Q&A: Meet Jarrett Payton
A National Champion, Orange Bowl MVP, running back for the University of Miami FL, and later Tennessee Titan, Jarrett Payton lived a legacy far greater than his on-field accomplishments. From South Barrington, Illinois, meet Walter Payton’s son and his father’s career advice that he reminds himself of to this day.
What do you remember most about Payton’s Hill, now at Nickol Knoll golf course?
My dad trained there for all of his career, through the dog days of summer, getting ready, perfecting his craft, and running hills. He was ahead of his time; while other teammates and players were in the weight room, he improved his on-field carries. This style of running up the hills helped with a forward lean, which assisted him as a running back, running through defenses and knocking guys over. It created lower body strength. Run up a hill, have the forward lean. He would run all kinds of trails on that hill to prepare himself for the season better.
Did you ever train on the hill, or prepare like your father did?
I never got the opportunity to train in season on the hill since the course had already been built, but I sure was there watching him train.
Do any athletes in the area carry the Walter Payton mindset and hard work/determination?
Yea, for sure. I’ve been to Nickol Knoll a couple of times, once with Jordan Howard – we saw the course and had a lot of great conversation. It truly was a great opportunity to talk about my dad because Jordan was very receptive of my dad’s workout regime. Jordan prepared. When you come into an organization where you have such a legend to follow, you must prepare. It’s tough; in some ways, he and David Montgomery know the Walter Payton standard.
What did your father teach you growing up, and what do you still take with you today?
Hard work and preparation, that was the only way he knew how to do things. You don’t quit when you lose, don’t quit when the games out of hand, you’re always going, working harder and harder. That was just a way of life for him as well. It carried over to everything that he did on and off the field. It was hard not to follow that path when you’re a kid; that’s the example that he set. It’s been instilled with me as a kid. You must be able to use it in some area of your life. Being able to see that and be around that is key.

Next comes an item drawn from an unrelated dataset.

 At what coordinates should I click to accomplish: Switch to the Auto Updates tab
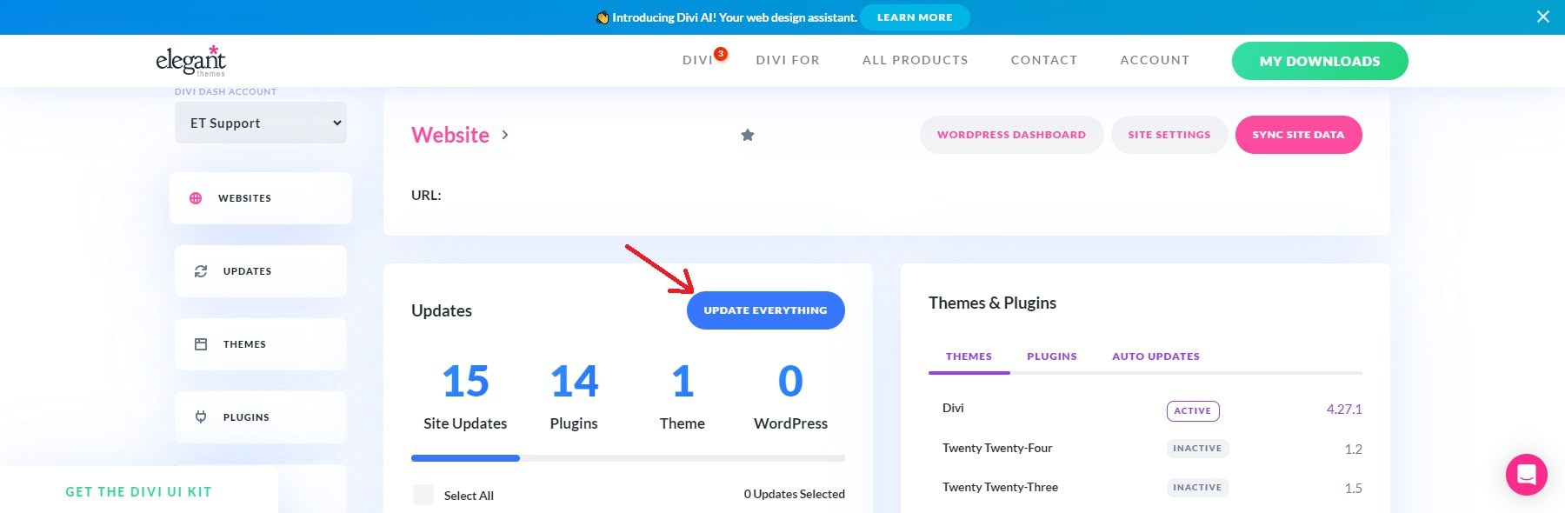pos(1155,356)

What kind of player would your father be in today’s game?
In today’s NFL game – he’d enjoy it! He would say he’d fit into this day and age; the modern-day game fit, he’d fit right in. He could catch, run, throw, block, whatever he needed to do. There’s be more options for him; it would suit his style of play. He would probably think he could play for a lot longer too. Back then, it was, ‘let’s give you the ball 200 times a year,’ and it’s rough on your body. Today’s game would give him life to spread out and be a pass catcher.
What style of his game did you most represent on the field?
Probably running hard. Just always got to run hard, hitting people, running into people. I always felt like my game got better as the game went on. Get a couple of carries under your belt, being a bruiser! Not being afraid. Watch the videos of him and that’s what you see. He didn’t like to run out of bounds, he wanted to hit people, run over people.
What player would you compare him to in today’s game?
I don’t know. My dad was a monster. He was good at everything. Adrian Peterson kind of reminds me of him and out of the backfield.